* DATA FOR ANALYSIS
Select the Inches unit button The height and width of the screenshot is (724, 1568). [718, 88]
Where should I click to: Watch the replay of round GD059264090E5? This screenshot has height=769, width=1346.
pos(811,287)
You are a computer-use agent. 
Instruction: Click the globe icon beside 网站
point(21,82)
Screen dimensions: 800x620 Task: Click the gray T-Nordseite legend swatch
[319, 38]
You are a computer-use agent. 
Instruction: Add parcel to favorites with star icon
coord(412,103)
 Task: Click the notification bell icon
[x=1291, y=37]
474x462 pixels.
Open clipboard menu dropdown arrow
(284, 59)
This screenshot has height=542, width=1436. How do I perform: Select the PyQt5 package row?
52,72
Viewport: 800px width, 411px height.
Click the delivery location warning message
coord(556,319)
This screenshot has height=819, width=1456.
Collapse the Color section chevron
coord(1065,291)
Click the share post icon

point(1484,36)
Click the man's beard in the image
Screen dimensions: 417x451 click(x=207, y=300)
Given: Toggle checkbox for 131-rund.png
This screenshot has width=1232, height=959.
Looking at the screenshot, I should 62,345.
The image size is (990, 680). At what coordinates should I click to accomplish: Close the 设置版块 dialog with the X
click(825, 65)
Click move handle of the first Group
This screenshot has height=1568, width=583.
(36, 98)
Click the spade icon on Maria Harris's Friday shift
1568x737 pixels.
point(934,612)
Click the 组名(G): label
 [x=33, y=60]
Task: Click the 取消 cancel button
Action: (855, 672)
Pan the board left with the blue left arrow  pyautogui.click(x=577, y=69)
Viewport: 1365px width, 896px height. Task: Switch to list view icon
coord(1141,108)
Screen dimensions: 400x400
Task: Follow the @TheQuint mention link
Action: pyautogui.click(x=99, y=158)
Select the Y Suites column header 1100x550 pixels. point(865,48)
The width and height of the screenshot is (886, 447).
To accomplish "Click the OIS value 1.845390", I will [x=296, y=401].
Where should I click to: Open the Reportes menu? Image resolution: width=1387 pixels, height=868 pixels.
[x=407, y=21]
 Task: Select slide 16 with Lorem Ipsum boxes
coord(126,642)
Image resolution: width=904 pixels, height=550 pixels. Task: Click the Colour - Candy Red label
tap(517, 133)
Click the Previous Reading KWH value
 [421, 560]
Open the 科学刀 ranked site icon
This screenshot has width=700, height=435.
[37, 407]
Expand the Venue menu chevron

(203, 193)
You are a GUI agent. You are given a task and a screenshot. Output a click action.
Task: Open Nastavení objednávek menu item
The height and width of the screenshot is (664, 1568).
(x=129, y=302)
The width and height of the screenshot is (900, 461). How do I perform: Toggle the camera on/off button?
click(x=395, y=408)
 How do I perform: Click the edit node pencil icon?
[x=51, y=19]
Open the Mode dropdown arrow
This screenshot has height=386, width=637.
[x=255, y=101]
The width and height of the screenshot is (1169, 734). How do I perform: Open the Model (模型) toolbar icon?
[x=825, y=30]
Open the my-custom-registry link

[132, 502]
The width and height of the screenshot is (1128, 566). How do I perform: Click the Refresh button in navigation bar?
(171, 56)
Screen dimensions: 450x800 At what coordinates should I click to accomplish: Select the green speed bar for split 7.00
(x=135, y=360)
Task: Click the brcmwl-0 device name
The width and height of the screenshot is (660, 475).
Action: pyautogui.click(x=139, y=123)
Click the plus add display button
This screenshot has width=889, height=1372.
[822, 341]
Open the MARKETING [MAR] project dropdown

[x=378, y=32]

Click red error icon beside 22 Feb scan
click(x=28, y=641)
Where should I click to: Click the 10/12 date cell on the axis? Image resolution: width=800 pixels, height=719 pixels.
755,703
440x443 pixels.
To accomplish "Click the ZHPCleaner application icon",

* ABOUT THIS EXERCISE
The answer is the line containing "440x443 pixels." together with every line after it in the records, repeated exactly and with nothing else.

* EXPECTED ANSWER
440x443 pixels.
To accomplish "Click the ZHPCleaner application icon",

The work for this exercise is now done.